Your instructions: Go through the listing and return every line with "right" in it.

Information shown:
###

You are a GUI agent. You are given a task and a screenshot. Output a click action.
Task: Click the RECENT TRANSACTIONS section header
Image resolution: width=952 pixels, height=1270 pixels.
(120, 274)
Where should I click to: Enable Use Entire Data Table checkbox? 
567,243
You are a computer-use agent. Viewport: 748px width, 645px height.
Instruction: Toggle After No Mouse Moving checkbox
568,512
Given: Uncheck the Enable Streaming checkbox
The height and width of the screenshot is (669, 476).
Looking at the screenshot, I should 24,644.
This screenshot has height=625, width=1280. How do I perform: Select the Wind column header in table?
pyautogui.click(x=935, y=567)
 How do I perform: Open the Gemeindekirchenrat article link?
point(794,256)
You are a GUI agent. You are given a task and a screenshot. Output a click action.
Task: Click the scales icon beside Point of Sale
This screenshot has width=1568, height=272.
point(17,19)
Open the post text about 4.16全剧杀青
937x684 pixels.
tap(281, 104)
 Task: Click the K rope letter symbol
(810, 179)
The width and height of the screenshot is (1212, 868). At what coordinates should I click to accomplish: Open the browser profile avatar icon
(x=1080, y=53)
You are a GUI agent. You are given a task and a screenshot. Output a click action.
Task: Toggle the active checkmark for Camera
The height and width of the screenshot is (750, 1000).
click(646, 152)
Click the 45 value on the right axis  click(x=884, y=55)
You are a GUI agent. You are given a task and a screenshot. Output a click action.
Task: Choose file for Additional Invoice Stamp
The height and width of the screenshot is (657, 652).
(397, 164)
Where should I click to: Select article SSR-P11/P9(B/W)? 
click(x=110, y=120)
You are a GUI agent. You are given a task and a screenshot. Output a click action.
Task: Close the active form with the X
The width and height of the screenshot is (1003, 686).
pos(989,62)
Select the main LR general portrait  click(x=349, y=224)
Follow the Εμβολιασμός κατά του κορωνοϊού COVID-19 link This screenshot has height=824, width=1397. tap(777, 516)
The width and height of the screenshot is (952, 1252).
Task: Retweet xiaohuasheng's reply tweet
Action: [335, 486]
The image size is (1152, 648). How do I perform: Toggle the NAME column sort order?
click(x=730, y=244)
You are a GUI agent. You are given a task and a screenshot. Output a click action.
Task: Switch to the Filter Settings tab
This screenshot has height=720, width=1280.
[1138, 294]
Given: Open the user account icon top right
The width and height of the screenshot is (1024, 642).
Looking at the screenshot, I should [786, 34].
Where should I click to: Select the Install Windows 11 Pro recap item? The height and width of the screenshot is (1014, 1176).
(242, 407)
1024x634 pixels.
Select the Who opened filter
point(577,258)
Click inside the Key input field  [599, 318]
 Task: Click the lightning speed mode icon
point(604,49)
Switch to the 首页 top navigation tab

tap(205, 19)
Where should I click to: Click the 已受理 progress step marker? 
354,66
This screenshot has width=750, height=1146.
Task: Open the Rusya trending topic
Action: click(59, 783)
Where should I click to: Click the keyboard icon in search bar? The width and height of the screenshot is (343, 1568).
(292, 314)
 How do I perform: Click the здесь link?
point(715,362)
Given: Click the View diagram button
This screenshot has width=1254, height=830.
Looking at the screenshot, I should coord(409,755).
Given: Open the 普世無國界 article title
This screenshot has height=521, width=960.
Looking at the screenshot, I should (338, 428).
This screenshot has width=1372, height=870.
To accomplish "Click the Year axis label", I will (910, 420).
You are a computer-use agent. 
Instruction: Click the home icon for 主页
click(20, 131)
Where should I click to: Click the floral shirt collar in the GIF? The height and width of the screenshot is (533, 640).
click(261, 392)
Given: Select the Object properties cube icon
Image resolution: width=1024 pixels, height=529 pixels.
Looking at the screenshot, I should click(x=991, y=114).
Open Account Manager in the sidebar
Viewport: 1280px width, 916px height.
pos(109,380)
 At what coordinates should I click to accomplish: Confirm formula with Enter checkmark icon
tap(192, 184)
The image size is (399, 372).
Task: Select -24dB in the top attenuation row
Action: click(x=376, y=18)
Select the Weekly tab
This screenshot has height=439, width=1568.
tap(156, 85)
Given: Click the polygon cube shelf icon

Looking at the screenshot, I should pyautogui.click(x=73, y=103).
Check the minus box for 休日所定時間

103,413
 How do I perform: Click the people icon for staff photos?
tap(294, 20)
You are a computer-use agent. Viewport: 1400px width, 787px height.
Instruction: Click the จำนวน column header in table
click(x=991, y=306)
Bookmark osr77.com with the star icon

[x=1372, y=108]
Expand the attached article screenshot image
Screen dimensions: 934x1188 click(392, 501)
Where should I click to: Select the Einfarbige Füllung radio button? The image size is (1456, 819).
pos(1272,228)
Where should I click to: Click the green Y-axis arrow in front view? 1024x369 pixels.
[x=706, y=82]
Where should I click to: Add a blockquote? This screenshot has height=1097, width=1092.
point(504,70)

###

Answer area:
Click the 45 value on the right axis  click(x=884, y=55)
Given: Open the user account icon top right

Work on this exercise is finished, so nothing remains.